Don’t lose sight of your goals. Don’t compromise. Things might take longer to complete, deadlines might be missed… But polish can’t be overrated. Polish is what people feel and what they remember, and the lack of it can have a devastating effect on someone’s perception. It’s not always conscious or obvious either, even when you’re the developer. Ask yourself “Am I fully satisfied with this” before marking something as complete. You might still be able to ship if the answer is “No”, but make sure you don’t lose sight of that and make sure it gets the priority it deserves.

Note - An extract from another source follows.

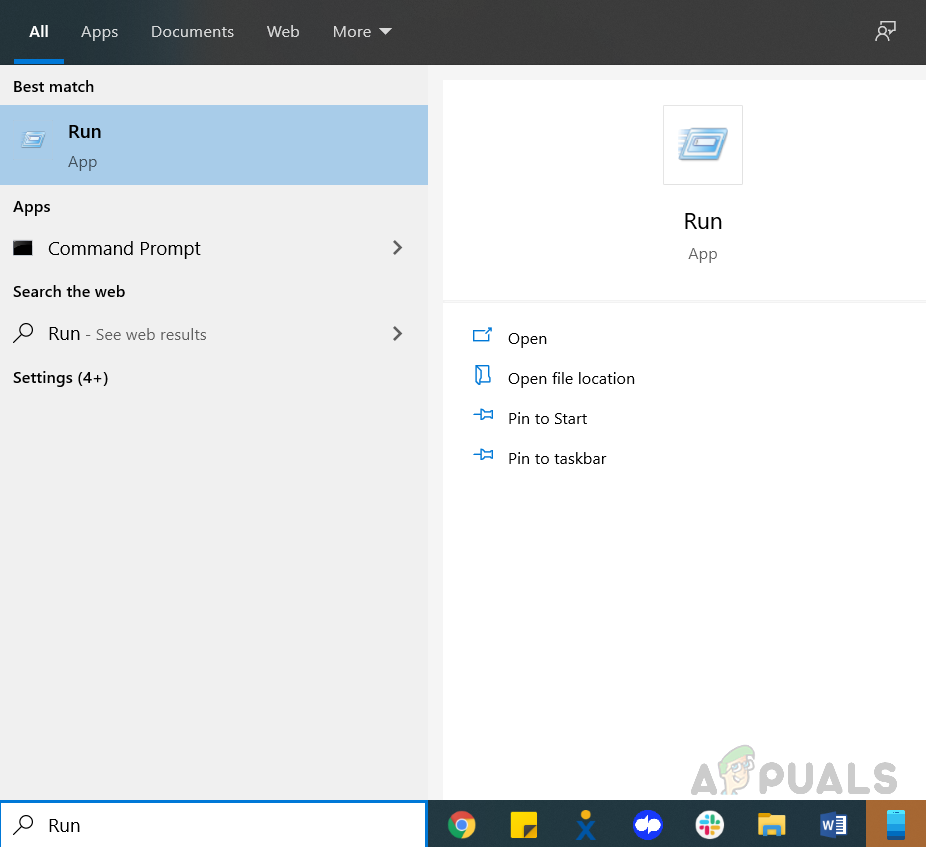Image resolution: width=926 pixels, height=847 pixels.
Task: Expand the More filter dropdown
Action: click(x=362, y=32)
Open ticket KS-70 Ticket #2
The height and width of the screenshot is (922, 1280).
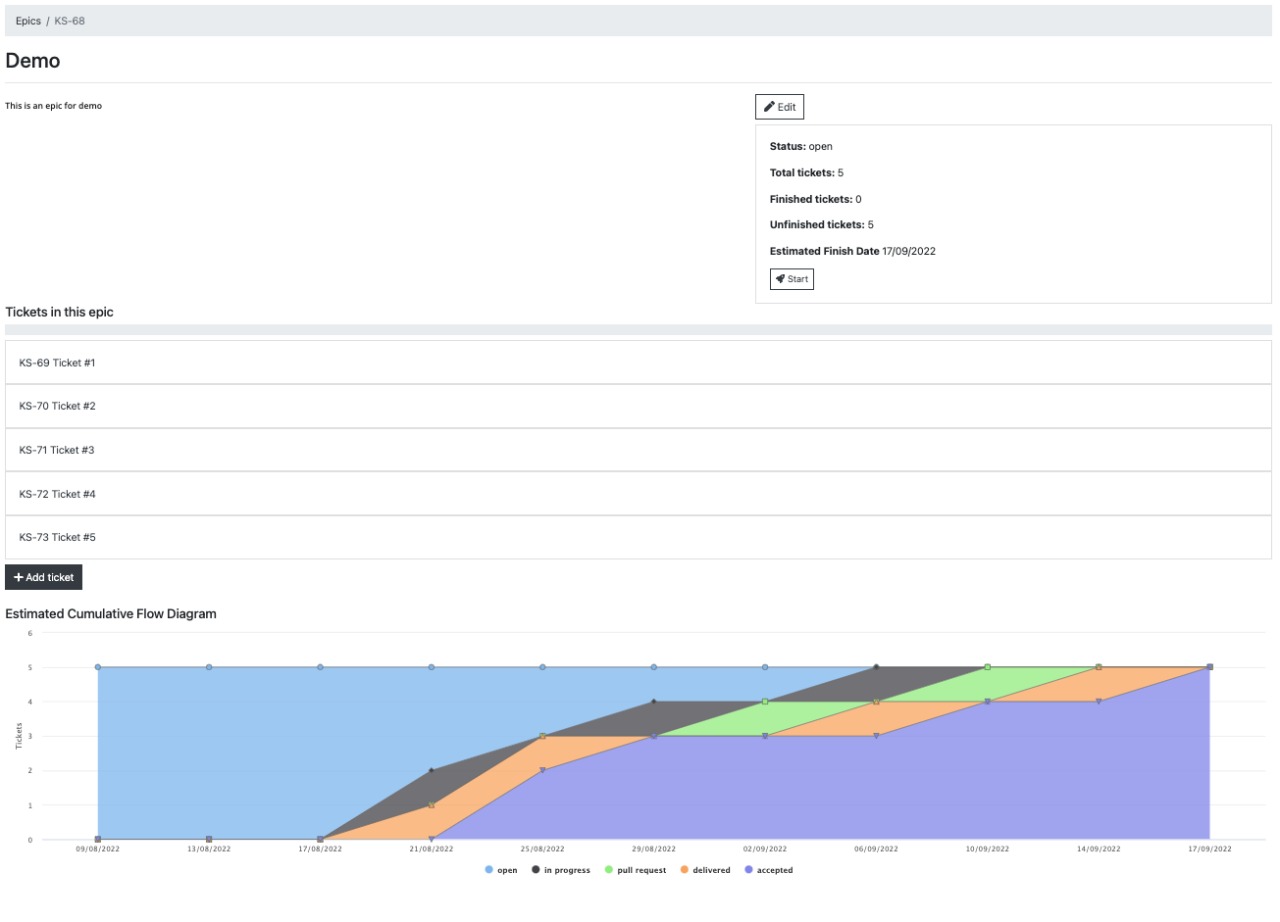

One last point I’ll make; I think to really execute on all of this, it requires buy-in from everyone. Not just engineers, not just engineers and managers, but visual designers, user experience, leadership… Everyone. It’s too easy to do a job that’s good enough and it’s too much responsibility to put it all on one person’s shoulders. You really need to be on the ball to produce the kind of software that Apple does almost routinely, but as much as they’d say otherwise, it isn’t magic.